§ Exercise materials
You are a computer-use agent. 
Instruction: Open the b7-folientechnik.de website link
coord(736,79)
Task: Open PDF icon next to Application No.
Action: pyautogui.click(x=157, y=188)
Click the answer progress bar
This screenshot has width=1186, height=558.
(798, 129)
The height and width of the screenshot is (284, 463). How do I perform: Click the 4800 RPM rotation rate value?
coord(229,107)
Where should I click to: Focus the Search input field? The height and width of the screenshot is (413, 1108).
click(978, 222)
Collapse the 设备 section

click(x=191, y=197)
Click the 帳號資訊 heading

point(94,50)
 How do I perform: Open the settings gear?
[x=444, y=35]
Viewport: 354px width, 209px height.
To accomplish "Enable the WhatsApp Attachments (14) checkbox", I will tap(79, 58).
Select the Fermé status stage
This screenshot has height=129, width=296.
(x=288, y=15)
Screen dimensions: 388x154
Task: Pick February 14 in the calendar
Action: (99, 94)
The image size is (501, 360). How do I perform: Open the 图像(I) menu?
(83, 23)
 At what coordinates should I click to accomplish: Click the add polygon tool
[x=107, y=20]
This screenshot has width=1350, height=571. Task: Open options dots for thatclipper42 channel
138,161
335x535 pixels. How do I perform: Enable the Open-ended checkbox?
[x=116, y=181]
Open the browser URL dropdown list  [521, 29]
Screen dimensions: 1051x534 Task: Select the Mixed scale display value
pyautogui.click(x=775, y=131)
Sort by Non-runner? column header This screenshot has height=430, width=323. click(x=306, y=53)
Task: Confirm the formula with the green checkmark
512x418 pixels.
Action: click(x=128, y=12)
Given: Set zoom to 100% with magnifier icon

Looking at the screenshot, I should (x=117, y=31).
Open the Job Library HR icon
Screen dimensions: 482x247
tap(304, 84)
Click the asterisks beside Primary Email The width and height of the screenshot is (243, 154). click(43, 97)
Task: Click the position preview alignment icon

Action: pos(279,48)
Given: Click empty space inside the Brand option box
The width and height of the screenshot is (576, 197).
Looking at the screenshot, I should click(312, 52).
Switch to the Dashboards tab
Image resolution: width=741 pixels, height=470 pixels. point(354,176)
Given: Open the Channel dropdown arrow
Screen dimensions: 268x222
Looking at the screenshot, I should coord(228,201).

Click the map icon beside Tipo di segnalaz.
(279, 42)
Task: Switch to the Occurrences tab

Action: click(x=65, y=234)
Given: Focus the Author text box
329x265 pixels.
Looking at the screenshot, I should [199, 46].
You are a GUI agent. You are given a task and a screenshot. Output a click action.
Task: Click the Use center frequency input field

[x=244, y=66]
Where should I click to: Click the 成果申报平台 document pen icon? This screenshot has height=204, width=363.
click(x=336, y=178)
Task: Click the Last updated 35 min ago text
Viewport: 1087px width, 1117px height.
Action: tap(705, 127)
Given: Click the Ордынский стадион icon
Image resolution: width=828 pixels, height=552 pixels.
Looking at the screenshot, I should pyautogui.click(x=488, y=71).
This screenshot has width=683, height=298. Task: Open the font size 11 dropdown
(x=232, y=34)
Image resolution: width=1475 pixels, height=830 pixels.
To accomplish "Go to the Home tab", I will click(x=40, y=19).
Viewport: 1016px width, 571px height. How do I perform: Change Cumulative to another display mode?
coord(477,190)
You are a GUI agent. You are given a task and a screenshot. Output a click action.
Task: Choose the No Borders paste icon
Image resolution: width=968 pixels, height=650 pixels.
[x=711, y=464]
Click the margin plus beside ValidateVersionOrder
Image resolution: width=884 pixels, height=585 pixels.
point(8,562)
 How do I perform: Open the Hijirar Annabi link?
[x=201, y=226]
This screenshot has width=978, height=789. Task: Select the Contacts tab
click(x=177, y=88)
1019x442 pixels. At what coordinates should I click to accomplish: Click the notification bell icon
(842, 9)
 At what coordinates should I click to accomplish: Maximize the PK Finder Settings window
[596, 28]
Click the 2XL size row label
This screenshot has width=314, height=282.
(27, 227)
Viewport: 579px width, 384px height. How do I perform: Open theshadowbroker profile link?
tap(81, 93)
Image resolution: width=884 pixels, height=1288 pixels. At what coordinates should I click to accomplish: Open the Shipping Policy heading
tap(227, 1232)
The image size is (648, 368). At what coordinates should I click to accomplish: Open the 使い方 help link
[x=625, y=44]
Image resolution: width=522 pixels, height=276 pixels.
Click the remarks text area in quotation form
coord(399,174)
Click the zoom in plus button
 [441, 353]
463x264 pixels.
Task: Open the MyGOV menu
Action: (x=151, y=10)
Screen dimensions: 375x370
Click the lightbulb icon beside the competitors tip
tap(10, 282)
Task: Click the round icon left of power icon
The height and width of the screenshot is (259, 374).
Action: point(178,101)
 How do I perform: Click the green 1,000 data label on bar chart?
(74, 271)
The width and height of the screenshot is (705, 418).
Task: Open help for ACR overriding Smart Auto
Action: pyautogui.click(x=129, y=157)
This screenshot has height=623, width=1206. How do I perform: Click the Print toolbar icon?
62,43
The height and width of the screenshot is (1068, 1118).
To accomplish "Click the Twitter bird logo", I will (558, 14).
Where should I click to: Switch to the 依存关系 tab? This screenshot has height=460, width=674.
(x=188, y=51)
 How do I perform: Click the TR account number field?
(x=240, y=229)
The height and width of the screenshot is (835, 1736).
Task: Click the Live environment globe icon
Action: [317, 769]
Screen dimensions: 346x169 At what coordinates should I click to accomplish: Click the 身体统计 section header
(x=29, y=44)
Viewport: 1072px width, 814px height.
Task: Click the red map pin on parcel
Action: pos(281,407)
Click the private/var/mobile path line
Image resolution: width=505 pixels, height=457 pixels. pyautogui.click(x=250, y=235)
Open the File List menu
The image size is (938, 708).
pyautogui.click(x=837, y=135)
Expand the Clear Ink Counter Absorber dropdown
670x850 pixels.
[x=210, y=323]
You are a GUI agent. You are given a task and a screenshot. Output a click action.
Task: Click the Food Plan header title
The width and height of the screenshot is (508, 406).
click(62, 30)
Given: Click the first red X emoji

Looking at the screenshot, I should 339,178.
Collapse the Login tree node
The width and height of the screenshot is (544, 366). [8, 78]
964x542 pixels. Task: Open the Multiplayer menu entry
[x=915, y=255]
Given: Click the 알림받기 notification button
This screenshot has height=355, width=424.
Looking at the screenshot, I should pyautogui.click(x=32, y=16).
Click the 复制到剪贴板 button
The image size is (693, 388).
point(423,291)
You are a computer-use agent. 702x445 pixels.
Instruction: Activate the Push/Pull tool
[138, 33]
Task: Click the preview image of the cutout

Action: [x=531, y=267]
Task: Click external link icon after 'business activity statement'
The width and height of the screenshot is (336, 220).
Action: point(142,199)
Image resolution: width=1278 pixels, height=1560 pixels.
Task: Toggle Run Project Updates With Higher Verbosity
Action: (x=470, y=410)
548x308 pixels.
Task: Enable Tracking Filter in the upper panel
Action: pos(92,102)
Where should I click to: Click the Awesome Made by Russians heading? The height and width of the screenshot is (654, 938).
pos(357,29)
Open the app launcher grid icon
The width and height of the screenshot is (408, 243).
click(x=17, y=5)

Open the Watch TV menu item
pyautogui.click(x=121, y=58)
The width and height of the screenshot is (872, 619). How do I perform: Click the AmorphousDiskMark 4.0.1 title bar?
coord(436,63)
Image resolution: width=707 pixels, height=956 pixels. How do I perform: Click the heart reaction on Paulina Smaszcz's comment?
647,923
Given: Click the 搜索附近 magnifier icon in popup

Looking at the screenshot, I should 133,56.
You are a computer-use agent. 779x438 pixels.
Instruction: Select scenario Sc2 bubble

§ Exercise goal
Retype the entries exactly, including every line.

§ Solution to this exercise
You are a computer-use agent. 
Instruction: Open the b7-folientechnik.de website link
coord(736,79)
Task: Open PDF icon next to Application No.
Action: pyautogui.click(x=157, y=188)
Click the answer progress bar
This screenshot has width=1186, height=558.
(798, 129)
The height and width of the screenshot is (284, 463). How do I perform: Click the 4800 RPM rotation rate value?
coord(229,107)
Where should I click to: Focus the Search input field? The height and width of the screenshot is (413, 1108).
click(978, 222)
Collapse the 设备 section

click(x=191, y=197)
Click the 帳號資訊 heading

point(94,50)
 How do I perform: Open the settings gear?
[x=444, y=35]
Viewport: 354px width, 209px height.
To accomplish "Enable the WhatsApp Attachments (14) checkbox", I will tap(79, 58).
Select the Fermé status stage
This screenshot has height=129, width=296.
(x=288, y=15)
Screen dimensions: 388x154
Task: Pick February 14 in the calendar
Action: (99, 94)
The image size is (501, 360). How do I perform: Open the 图像(I) menu?
(83, 23)
 At what coordinates should I click to accomplish: Click the add polygon tool
[x=107, y=20]
This screenshot has width=1350, height=571. Task: Open options dots for thatclipper42 channel
138,161
335x535 pixels. How do I perform: Enable the Open-ended checkbox?
[x=116, y=181]
Open the browser URL dropdown list  [521, 29]
Screen dimensions: 1051x534 Task: Select the Mixed scale display value
pyautogui.click(x=775, y=131)
Sort by Non-runner? column header This screenshot has height=430, width=323. click(x=306, y=53)
Task: Confirm the formula with the green checkmark
512x418 pixels.
Action: click(x=128, y=12)
Given: Set zoom to 100% with magnifier icon

Looking at the screenshot, I should (x=117, y=31).
Open the Job Library HR icon
Screen dimensions: 482x247
tap(304, 84)
Click the asterisks beside Primary Email The width and height of the screenshot is (243, 154). click(43, 97)
Task: Click the position preview alignment icon

Action: pos(279,48)
Given: Click empty space inside the Brand option box
The width and height of the screenshot is (576, 197).
Looking at the screenshot, I should click(312, 52).
Switch to the Dashboards tab
Image resolution: width=741 pixels, height=470 pixels. point(354,176)
Given: Open the Channel dropdown arrow
Screen dimensions: 268x222
Looking at the screenshot, I should coord(228,201).

Click the map icon beside Tipo di segnalaz.
(279, 42)
Task: Switch to the Occurrences tab

Action: click(x=65, y=234)
Given: Focus the Author text box
329x265 pixels.
Looking at the screenshot, I should [199, 46].
You are a GUI agent. You are given a task and a screenshot. Output a click action.
Task: Click the Use center frequency input field

[x=244, y=66]
Where should I click to: Click the 成果申报平台 document pen icon? This screenshot has height=204, width=363.
click(x=336, y=178)
Task: Click the Last updated 35 min ago text
Viewport: 1087px width, 1117px height.
Action: tap(705, 127)
Given: Click the Ордынский стадион icon
Image resolution: width=828 pixels, height=552 pixels.
Looking at the screenshot, I should pyautogui.click(x=488, y=71).
This screenshot has width=683, height=298. Task: Open the font size 11 dropdown
(x=232, y=34)
Image resolution: width=1475 pixels, height=830 pixels.
To accomplish "Go to the Home tab", I will click(x=40, y=19).
Viewport: 1016px width, 571px height. How do I perform: Change Cumulative to another display mode?
coord(477,190)
You are a GUI agent. You are given a task and a screenshot. Output a click action.
Task: Choose the No Borders paste icon
Image resolution: width=968 pixels, height=650 pixels.
[x=711, y=464]
Click the margin plus beside ValidateVersionOrder
Image resolution: width=884 pixels, height=585 pixels.
point(8,562)
 How do I perform: Open the Hijirar Annabi link?
[x=201, y=226]
This screenshot has width=978, height=789. Task: Select the Contacts tab
click(x=177, y=88)
1019x442 pixels. At what coordinates should I click to accomplish: Click the notification bell icon
(842, 9)
 At what coordinates should I click to accomplish: Maximize the PK Finder Settings window
[596, 28]
Click the 2XL size row label
This screenshot has width=314, height=282.
(27, 227)
Viewport: 579px width, 384px height. How do I perform: Open theshadowbroker profile link?
tap(81, 93)
Image resolution: width=884 pixels, height=1288 pixels. At what coordinates should I click to accomplish: Open the Shipping Policy heading
tap(227, 1232)
The image size is (648, 368). At what coordinates should I click to accomplish: Open the 使い方 help link
[x=625, y=44]
Image resolution: width=522 pixels, height=276 pixels.
Click the remarks text area in quotation form
coord(399,174)
Click the zoom in plus button
 [441, 353]
463x264 pixels.
Task: Open the MyGOV menu
Action: (x=151, y=10)
Screen dimensions: 375x370
Click the lightbulb icon beside the competitors tip
tap(10, 282)
Task: Click the round icon left of power icon
The height and width of the screenshot is (259, 374).
Action: point(178,101)
 How do I perform: Click the green 1,000 data label on bar chart?
(74, 271)
The width and height of the screenshot is (705, 418).
Task: Open help for ACR overriding Smart Auto
Action: pyautogui.click(x=129, y=157)
This screenshot has height=623, width=1206. How do I perform: Click the Print toolbar icon?
62,43
The height and width of the screenshot is (1068, 1118).
To accomplish "Click the Twitter bird logo", I will (558, 14).
Where should I click to: Switch to the 依存关系 tab? This screenshot has height=460, width=674.
(x=188, y=51)
 How do I perform: Click the TR account number field?
(x=240, y=229)
The height and width of the screenshot is (835, 1736).
Task: Click the Live environment globe icon
Action: [317, 769]
Screen dimensions: 346x169 At what coordinates should I click to accomplish: Click the 身体统计 section header
(x=29, y=44)
Viewport: 1072px width, 814px height.
Task: Click the red map pin on parcel
Action: pos(281,407)
Click the private/var/mobile path line
Image resolution: width=505 pixels, height=457 pixels. pyautogui.click(x=250, y=235)
Open the File List menu
The image size is (938, 708).
pyautogui.click(x=837, y=135)
Expand the Clear Ink Counter Absorber dropdown
670x850 pixels.
[x=210, y=323]
You are a GUI agent. You are given a task and a screenshot. Output a click action.
Task: Click the Food Plan header title
The width and height of the screenshot is (508, 406).
click(62, 30)
Given: Click the first red X emoji

Looking at the screenshot, I should 339,178.
Collapse the Login tree node
The width and height of the screenshot is (544, 366). [8, 78]
964x542 pixels. Task: Open the Multiplayer menu entry
[x=915, y=255]
Given: Click the 알림받기 notification button
This screenshot has height=355, width=424.
Looking at the screenshot, I should pyautogui.click(x=32, y=16).
Click the 复制到剪贴板 button
The image size is (693, 388).
point(423,291)
You are a computer-use agent. 702x445 pixels.
Instruction: Activate the Push/Pull tool
[138, 33]
Task: Click the preview image of the cutout

Action: [x=531, y=267]
Task: Click external link icon after 'business activity statement'
The width and height of the screenshot is (336, 220).
Action: point(142,199)
Image resolution: width=1278 pixels, height=1560 pixels.
Task: Toggle Run Project Updates With Higher Verbosity
Action: (x=470, y=410)
548x308 pixels.
Task: Enable Tracking Filter in the upper panel
Action: pos(92,102)
Where should I click to: Click the Awesome Made by Russians heading? The height and width of the screenshot is (654, 938).
pos(357,29)
Open the app launcher grid icon
The width and height of the screenshot is (408, 243).
click(x=17, y=5)

Open the Watch TV menu item
pyautogui.click(x=121, y=58)
The width and height of the screenshot is (872, 619). How do I perform: Click the AmorphousDiskMark 4.0.1 title bar?
coord(436,63)
Image resolution: width=707 pixels, height=956 pixels. How do I perform: Click the heart reaction on Paulina Smaszcz's comment?
647,923
Given: Click the 搜索附近 magnifier icon in popup

Looking at the screenshot, I should 133,56.
You are a computer-use agent. 779x438 pixels.
Instruction: Select scenario Sc2 bubble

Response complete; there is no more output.